*Work required*
List every line of the records below that contains the string "score".

Pointing records for text and elements:

## BEGIN

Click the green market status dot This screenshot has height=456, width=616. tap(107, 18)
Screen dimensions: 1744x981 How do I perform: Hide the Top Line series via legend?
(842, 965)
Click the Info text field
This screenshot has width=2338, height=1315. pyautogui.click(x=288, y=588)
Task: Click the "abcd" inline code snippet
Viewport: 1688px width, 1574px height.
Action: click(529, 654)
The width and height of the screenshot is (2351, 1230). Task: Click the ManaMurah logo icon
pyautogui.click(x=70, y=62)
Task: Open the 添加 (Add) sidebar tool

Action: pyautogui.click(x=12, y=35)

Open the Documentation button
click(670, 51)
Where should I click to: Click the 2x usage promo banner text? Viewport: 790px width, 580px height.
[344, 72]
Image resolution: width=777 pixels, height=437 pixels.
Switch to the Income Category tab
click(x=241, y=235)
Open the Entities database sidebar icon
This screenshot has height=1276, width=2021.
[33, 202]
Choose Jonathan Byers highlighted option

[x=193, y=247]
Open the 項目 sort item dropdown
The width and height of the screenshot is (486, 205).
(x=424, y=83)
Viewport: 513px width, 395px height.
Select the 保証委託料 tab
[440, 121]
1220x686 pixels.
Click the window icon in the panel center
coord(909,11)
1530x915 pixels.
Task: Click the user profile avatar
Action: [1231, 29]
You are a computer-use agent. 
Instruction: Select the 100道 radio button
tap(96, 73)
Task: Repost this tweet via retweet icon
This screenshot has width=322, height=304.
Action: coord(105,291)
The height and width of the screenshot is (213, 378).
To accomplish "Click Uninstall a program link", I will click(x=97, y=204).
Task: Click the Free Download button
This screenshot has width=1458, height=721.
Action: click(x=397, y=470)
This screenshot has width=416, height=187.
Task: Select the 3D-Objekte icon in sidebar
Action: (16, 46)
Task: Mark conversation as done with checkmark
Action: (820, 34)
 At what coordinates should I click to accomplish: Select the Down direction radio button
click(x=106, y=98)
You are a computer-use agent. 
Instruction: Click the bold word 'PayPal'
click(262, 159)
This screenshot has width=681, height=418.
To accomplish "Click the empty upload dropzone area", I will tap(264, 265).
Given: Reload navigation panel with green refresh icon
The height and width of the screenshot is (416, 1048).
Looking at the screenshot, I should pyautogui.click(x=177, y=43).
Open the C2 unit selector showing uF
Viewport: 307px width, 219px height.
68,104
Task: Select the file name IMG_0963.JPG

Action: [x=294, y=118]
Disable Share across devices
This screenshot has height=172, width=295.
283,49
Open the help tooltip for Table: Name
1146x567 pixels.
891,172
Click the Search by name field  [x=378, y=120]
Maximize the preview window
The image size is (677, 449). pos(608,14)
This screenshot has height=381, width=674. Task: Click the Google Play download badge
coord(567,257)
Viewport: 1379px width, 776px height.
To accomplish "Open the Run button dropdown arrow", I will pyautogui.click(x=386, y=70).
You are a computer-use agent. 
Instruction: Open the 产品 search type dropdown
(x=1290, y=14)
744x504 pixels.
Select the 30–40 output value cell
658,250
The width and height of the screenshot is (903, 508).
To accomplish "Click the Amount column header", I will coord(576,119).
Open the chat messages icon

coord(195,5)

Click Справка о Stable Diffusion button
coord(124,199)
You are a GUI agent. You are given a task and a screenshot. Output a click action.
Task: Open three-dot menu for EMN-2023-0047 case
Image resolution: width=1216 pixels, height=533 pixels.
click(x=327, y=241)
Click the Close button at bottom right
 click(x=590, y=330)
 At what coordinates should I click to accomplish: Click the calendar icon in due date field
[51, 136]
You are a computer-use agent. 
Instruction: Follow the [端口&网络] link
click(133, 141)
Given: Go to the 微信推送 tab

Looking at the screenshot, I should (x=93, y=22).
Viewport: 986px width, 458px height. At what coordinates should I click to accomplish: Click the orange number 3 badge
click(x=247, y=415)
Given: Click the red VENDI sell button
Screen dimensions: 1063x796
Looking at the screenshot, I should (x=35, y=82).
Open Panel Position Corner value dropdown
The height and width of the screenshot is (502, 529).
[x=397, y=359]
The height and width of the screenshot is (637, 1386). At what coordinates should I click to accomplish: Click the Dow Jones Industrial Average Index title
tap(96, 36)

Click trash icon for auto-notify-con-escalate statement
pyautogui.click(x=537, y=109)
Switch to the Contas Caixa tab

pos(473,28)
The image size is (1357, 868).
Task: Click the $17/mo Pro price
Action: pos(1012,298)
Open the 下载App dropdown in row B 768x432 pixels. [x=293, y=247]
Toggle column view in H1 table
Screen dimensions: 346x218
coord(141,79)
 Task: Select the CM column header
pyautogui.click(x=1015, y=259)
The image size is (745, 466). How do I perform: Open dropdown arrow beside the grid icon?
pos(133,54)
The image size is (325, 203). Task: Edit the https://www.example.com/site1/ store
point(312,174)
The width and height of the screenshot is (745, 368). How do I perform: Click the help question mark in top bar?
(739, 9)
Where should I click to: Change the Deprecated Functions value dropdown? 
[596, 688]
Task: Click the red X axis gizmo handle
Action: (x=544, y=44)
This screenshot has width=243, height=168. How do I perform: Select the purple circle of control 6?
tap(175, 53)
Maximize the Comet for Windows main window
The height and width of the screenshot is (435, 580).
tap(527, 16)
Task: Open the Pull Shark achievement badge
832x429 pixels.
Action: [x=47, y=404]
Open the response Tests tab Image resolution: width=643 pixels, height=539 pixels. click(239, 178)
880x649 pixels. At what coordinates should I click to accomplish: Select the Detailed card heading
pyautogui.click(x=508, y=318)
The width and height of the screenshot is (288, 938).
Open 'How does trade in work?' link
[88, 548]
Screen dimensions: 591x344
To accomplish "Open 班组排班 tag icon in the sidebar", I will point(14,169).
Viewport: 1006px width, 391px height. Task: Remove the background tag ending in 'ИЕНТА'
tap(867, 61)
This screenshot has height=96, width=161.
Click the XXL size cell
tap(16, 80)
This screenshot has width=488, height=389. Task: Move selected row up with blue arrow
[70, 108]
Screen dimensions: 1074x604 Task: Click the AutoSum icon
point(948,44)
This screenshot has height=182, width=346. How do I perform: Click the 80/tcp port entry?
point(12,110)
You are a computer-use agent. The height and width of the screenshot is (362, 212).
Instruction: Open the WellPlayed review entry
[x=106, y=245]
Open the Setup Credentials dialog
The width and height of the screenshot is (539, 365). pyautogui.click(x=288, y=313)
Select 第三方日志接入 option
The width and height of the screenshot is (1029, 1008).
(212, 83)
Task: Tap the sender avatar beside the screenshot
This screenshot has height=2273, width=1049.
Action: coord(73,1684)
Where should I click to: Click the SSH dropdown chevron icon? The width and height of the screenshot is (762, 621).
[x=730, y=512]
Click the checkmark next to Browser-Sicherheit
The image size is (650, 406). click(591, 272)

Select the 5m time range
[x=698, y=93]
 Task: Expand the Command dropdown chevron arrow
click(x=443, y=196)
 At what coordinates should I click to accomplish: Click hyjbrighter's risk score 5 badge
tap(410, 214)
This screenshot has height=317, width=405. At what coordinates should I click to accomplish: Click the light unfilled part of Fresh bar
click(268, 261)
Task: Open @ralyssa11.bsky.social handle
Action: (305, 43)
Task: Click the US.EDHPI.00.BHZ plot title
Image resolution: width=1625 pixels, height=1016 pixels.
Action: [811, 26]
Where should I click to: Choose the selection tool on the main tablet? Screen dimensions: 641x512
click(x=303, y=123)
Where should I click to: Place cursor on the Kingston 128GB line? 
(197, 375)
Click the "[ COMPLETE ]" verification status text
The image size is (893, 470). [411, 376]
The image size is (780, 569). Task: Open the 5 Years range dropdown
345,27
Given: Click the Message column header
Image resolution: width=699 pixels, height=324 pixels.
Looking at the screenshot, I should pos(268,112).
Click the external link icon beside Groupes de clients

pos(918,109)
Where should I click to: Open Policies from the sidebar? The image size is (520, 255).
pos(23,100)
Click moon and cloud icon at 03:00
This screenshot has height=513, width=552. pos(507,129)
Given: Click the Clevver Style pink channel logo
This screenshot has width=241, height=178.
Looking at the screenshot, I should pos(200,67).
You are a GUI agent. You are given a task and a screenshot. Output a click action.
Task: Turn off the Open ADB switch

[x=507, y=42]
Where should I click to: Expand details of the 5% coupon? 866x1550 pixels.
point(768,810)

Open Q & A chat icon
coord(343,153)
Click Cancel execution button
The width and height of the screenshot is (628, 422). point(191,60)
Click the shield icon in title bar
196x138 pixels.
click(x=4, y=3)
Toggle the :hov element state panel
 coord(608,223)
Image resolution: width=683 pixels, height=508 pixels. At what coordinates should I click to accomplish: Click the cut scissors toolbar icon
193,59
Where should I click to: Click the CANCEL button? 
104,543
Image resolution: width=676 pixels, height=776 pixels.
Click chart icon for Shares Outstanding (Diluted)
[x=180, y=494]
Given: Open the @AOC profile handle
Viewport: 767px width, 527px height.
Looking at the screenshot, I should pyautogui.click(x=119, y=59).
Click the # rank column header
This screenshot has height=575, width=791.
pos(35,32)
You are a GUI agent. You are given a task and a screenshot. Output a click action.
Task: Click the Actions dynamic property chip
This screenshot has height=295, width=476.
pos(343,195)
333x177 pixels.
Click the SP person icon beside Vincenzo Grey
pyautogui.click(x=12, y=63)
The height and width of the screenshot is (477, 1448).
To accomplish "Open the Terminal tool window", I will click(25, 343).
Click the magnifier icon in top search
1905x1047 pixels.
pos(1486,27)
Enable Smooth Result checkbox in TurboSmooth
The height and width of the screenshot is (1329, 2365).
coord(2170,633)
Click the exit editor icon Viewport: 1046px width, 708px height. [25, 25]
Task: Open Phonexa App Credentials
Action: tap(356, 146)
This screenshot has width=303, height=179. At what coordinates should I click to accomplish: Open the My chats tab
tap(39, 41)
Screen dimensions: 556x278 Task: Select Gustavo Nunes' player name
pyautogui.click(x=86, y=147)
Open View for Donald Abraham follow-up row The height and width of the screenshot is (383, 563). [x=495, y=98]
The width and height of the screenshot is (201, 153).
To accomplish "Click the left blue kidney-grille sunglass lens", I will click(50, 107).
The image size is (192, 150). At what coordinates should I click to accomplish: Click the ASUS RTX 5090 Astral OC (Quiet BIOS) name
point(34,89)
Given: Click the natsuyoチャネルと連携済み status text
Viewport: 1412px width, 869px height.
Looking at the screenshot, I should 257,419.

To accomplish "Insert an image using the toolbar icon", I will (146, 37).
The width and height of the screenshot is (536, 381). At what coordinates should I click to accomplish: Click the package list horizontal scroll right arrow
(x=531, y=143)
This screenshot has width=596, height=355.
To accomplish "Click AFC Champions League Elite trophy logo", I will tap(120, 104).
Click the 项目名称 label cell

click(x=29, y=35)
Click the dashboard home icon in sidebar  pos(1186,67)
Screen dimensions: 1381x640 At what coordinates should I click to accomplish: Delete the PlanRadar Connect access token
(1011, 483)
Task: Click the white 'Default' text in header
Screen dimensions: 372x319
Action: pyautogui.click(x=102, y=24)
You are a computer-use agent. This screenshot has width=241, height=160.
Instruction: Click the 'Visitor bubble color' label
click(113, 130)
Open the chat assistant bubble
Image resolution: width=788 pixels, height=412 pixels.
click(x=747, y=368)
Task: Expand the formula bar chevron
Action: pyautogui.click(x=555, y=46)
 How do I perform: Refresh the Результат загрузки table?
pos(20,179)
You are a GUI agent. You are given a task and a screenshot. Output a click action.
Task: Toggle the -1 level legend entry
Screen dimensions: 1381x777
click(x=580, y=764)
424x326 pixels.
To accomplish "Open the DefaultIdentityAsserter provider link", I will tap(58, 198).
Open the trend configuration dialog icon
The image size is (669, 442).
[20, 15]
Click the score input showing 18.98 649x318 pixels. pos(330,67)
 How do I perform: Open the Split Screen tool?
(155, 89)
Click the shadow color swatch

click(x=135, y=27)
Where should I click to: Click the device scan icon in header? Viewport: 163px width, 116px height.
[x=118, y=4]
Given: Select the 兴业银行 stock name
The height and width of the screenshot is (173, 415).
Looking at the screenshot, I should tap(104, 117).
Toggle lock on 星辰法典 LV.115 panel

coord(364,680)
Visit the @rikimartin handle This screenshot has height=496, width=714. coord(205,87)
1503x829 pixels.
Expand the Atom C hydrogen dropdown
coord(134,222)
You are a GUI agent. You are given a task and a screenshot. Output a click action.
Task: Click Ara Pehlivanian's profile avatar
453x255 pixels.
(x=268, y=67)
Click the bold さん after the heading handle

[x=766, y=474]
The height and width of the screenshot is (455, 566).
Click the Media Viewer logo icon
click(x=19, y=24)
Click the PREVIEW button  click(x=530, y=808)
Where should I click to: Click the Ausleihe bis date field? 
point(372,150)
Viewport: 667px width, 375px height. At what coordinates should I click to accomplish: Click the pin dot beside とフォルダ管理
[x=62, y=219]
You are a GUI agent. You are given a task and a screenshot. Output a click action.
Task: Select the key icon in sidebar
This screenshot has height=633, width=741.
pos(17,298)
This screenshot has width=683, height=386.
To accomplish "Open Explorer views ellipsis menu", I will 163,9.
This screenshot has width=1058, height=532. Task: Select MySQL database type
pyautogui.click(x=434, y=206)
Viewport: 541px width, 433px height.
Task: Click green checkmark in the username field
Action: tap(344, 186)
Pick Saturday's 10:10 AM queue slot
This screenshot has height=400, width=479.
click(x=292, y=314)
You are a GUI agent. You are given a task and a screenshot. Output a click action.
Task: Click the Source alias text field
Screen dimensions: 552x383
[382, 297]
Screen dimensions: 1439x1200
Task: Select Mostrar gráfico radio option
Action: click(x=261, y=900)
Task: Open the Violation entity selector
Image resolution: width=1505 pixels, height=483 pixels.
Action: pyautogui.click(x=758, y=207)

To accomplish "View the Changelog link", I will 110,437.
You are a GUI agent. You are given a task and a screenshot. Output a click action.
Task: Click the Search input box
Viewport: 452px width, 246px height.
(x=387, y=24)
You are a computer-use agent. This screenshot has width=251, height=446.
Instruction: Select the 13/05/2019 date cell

## END

*The completed task*
 At what coordinates should I click to accomplish: Click hyjbrighter's risk score 5 badge
Click the score input showing 18.98 649x318 pixels. pos(330,67)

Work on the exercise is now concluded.